Rationaliser un grand nombre d`outils de recherche d`information

L`environnement concurrentiel d`une entreprise change considérablement avec Internet. Aux concurrents traditionnels du monde physique s`ajoutent les nouveaux venus du commerce électronique et, surtout, la concurrence internationale : quand acheter un CD aux Etats-Unis est aussi simple que l`acheter en France, le tout pour un prix inférieur, l`entreprise doit s`armer afin de définir une stratégie pour contrer ces nouveaux entrants. De même, avant de lancer une offre sur Internet, elle doit s`informer pour se positionner face à la concurrence. Cette réflexion stratégique passe forcément par la mise en oeuvre d`une cellule de veille concurrentielle. Plus que le choix des outils, c`est la méthodologie qui sera décisive.

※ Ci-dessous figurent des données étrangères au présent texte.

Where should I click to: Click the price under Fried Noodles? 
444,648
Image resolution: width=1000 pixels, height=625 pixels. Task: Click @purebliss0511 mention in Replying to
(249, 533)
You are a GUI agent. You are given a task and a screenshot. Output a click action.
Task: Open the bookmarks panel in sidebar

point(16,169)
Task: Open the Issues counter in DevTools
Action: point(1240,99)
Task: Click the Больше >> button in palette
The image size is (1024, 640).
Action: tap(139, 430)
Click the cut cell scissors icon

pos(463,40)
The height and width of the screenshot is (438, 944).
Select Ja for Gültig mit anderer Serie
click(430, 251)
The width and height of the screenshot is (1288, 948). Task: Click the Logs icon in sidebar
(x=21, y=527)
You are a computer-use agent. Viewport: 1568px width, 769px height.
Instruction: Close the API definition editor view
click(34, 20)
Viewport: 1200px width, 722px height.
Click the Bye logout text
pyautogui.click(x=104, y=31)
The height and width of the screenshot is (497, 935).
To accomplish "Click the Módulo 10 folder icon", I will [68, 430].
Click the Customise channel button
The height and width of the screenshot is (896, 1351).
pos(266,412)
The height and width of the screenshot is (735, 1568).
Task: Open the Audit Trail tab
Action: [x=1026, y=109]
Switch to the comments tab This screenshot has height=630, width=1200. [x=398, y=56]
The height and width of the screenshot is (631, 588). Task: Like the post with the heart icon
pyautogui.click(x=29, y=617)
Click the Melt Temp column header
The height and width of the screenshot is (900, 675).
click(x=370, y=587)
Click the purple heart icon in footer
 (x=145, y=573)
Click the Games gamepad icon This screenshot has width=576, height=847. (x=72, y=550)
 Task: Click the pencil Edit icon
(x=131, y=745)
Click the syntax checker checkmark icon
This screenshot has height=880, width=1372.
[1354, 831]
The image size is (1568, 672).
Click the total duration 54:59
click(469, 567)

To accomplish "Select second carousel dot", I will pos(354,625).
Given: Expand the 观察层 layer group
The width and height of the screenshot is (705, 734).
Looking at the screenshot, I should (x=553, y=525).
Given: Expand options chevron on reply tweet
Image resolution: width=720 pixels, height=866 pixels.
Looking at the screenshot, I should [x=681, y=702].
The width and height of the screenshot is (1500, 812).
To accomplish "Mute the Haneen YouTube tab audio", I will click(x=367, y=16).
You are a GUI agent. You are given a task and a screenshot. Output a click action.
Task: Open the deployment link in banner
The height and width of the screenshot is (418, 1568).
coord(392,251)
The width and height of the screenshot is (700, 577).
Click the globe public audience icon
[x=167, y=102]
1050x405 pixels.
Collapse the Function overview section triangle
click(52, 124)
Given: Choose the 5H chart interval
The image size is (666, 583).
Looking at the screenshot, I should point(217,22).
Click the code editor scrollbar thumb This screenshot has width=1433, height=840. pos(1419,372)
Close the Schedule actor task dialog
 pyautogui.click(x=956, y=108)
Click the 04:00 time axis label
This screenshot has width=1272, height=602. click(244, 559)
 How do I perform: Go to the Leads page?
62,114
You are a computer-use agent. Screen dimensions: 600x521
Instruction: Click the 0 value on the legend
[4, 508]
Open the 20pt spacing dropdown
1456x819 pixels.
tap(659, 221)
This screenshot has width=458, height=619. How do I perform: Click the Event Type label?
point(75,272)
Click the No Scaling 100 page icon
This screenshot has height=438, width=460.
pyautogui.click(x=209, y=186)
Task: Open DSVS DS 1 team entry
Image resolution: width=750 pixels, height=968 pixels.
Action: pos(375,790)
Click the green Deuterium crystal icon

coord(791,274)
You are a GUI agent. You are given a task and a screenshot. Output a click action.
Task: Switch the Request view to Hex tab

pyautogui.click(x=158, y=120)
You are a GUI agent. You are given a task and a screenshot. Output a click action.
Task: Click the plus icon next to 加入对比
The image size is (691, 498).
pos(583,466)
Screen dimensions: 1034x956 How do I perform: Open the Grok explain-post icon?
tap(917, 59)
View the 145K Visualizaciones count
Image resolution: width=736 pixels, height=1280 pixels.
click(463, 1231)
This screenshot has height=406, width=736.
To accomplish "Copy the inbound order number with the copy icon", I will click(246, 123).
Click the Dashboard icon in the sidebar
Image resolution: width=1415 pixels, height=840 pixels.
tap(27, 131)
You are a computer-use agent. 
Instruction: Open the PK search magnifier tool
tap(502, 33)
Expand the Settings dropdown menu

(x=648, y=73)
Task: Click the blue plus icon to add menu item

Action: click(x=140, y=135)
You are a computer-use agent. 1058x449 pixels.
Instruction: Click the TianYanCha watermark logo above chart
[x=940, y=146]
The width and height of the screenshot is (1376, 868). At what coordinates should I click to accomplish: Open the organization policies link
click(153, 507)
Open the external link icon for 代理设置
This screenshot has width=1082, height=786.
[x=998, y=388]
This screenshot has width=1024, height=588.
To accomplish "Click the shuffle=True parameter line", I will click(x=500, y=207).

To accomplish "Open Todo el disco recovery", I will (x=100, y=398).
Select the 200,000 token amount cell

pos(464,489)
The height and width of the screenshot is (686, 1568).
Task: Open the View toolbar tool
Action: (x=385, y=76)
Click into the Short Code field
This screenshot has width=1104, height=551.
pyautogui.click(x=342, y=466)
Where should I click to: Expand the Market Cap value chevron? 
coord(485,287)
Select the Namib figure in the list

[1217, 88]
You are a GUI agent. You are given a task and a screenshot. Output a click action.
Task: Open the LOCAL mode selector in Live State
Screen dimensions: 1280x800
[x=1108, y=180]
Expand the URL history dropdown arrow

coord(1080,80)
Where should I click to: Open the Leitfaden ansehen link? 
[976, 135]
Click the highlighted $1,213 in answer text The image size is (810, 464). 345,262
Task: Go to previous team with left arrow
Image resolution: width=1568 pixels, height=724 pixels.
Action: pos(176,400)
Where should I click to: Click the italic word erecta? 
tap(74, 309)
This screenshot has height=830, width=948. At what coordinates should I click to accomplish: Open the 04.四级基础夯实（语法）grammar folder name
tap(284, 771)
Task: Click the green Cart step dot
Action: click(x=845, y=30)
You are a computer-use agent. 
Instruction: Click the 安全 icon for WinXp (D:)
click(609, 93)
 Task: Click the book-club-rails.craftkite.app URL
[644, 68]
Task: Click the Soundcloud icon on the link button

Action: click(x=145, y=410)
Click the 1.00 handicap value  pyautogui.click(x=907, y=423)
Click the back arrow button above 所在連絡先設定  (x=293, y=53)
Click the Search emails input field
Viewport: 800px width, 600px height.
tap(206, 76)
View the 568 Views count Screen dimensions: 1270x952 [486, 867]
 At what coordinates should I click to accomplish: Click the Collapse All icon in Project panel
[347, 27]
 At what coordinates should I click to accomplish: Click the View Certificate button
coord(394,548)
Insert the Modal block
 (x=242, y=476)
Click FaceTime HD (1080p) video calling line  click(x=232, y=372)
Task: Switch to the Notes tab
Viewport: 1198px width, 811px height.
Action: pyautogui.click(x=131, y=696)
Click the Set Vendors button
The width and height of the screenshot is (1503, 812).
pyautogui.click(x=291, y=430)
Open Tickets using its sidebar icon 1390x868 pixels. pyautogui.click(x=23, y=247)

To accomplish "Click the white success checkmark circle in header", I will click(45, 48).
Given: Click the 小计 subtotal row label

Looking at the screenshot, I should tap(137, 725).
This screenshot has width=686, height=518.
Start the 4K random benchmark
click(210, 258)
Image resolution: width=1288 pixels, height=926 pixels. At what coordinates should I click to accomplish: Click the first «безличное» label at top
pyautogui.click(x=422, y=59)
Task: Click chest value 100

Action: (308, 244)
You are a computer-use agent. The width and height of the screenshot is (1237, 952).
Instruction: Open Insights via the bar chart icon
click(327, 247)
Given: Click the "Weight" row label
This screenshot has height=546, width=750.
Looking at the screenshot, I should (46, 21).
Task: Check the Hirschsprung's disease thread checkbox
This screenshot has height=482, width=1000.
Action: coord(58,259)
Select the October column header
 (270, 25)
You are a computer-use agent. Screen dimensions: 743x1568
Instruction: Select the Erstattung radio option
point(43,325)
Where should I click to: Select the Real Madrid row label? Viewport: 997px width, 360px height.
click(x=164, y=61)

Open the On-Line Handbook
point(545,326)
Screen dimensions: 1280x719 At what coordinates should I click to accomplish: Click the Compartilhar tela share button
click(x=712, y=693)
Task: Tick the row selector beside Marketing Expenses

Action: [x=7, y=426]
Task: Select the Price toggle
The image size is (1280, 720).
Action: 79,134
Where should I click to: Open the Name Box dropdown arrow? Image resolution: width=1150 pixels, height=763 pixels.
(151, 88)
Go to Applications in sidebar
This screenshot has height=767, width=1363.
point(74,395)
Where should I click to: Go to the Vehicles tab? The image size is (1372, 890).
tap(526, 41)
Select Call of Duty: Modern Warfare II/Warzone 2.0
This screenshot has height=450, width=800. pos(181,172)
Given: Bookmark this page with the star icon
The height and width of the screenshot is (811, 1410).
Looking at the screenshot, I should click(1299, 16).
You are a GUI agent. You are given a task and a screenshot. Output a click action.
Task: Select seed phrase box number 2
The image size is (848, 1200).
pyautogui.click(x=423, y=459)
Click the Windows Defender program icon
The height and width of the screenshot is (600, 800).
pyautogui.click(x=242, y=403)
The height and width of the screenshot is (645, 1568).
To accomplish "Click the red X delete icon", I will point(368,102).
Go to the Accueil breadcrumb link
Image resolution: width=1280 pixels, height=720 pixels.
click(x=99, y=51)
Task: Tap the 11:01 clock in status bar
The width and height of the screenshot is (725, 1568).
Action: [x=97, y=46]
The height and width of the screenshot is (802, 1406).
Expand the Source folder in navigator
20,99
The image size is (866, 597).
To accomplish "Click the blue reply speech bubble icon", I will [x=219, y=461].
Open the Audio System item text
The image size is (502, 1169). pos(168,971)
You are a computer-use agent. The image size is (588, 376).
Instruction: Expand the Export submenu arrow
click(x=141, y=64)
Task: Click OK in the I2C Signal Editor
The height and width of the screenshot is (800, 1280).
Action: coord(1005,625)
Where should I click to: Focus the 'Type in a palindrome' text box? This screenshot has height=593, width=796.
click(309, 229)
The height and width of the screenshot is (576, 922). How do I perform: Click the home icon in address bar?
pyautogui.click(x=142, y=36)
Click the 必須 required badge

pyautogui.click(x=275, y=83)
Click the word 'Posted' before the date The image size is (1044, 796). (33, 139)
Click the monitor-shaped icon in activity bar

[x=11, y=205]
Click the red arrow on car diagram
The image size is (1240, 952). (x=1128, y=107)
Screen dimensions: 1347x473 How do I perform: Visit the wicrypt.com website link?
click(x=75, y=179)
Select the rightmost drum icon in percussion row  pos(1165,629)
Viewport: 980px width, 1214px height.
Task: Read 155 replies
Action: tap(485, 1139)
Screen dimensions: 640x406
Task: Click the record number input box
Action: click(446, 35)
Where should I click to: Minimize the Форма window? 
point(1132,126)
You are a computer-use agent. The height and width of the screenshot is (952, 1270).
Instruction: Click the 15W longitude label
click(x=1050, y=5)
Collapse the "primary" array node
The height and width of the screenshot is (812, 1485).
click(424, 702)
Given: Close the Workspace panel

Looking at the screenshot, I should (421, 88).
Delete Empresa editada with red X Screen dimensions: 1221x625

« Avant tout, il faut déterminer ce que l`on veut savoir » , insiste Alain Maestracci, PDG de l`agence de marketing Internet Adoc, qui fait de la veille concurrentielle pour ses clients. « Il est possible de surveiller les prix, mais aussi de réaliser des études concurrentielles, de chercher à identifier les concurrents, de surveiller ce qui se dit sur une entreprise et sur ses concurrents. On peut aussi faire de la veille récurrente sur un sujet ou sur une étude à un instant donné - pour le lancement d`une nouvelle offre, par exemple. Les options sont nombreuses. Selon celles qui seront retenues, les sources d`information et les outils seront complètement différents. » La veille concurrentielle ne laisse que peu de place à l`improvisation : elle repose sur la définition d`un cahier des charges précis, listant ce que l`on cherche exactement à savoir. Ensuite seulement intervient le choix des outils, en fonction de l`enquête à mener.